Restart
第2章 新世界
派手で大きなバイクを押して、チカの前に停められた。
侑くんが来て、一枚の服をチカに渡すと、それをバサリと羽織った。
漫画で見た事ある…
「…特攻服…」
思わず呟けば、ニヤッと笑ったチカの瞳が変わる。
隣でショウも同じ服を羽織って。
よくよく見れば、ここに居る人たちは皆、色とりどりの特攻服を着てた。
真っ黒いそれ。
腕に金色の"智翔"って刺繍。
ショウの腕にも金色の刺繍で"翔"って書いてある。
「……格好、いぃ…」
智翔「フフ♪…惚れてくれた♪?」
「…///」
智翔「ははは(笑)…行くぞ♪?」
笑ってても、やっぱりマンションに居た時のチカの瞳とは少し違う。
バイクに跨がったチカが、手を差し出す。
掴んだその手に引かれて…
何とか不細工ながらもチカの後ろに跨がった。
侑「チエさんチエさん♪…これ。
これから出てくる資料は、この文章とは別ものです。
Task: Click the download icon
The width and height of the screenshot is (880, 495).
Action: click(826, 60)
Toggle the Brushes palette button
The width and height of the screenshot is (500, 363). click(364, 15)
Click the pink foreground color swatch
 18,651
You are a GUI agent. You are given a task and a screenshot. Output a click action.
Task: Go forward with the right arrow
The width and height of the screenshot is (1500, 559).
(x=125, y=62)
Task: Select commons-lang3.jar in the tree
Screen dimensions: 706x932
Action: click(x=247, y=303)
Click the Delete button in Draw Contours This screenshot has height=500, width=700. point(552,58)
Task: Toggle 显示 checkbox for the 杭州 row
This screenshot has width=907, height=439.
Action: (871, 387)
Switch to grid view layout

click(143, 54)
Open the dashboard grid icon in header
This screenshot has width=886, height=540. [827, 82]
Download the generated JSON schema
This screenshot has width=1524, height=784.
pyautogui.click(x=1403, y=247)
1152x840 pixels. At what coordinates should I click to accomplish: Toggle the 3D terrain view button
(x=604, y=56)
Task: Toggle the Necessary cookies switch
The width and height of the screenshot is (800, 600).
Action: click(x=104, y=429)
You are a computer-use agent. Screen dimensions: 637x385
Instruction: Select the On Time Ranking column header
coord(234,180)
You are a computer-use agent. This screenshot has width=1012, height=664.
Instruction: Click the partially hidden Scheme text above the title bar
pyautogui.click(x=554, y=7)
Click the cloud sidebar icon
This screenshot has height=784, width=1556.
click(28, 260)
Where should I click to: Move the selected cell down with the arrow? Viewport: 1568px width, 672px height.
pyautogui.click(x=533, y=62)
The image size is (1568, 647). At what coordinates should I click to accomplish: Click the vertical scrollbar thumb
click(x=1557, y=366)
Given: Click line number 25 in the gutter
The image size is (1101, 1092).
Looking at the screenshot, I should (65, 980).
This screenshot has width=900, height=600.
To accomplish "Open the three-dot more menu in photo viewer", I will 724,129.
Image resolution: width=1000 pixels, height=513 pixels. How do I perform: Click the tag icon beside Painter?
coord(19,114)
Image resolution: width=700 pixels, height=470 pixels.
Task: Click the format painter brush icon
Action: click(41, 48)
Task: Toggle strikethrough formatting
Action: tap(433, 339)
寒かったら困るので、着てください♪」
侑くんに渡されたのは、黒いMA-1。
広げて見たら、腕に"智翔"って刺繍。
「……チカ、の?」
智翔「あぁ♪…寒いから着とけ♪」
翔「フフ(笑)…チカが自分のもん着せるなんてな(笑)…チエちゃん、こいつの本気に応えてやってよ♪?」
何処までも楽し気なショウ。
この時はまだよく分かんなかったけど。
とりあえず寒いらしいから、それを羽織ってみたら当然大きくて。
ふわっとチカの匂いがして、胸がキュッとなった。
潤紀「行くぞぉ!!」
『おぉぉぉ!!!!』
ジュンくんが声を張り上げて。
チカがバイクのエンジンを掛けて、ゆっくり走り出すとあちこちからエンジンの音がする。
『チカさん!』って口々に叫ぶ人たち。
倉庫のフェンスを抜ける頃、後ろにはたくさんのバイクと車が着いて来てた。
直ぐ後ろにショウが居る。
チカの腰に腕を回す。
ポンポンと手を撫でてくれるチカ。
数分走ったら、大きな道路に出た。
本当にゆっくり走るチカ。
『…ショウ』って声を掛けたら、隣を走ってたショウが少しスピードを落として後ろに下がった。
瞬間…
物凄い数のバイクたちがチカのバイクを追い越していく。
テールランプの波が、物凄く綺麗…
「…凄……綺麗…」
智翔「フフ♪…いいもん見せてやるっつったろ♪」
「…うん♪…綺麗♪」
智翔「良かった♪」
『…ありがと』って囁いたら、あたしの手を、キュッと握ってくれた。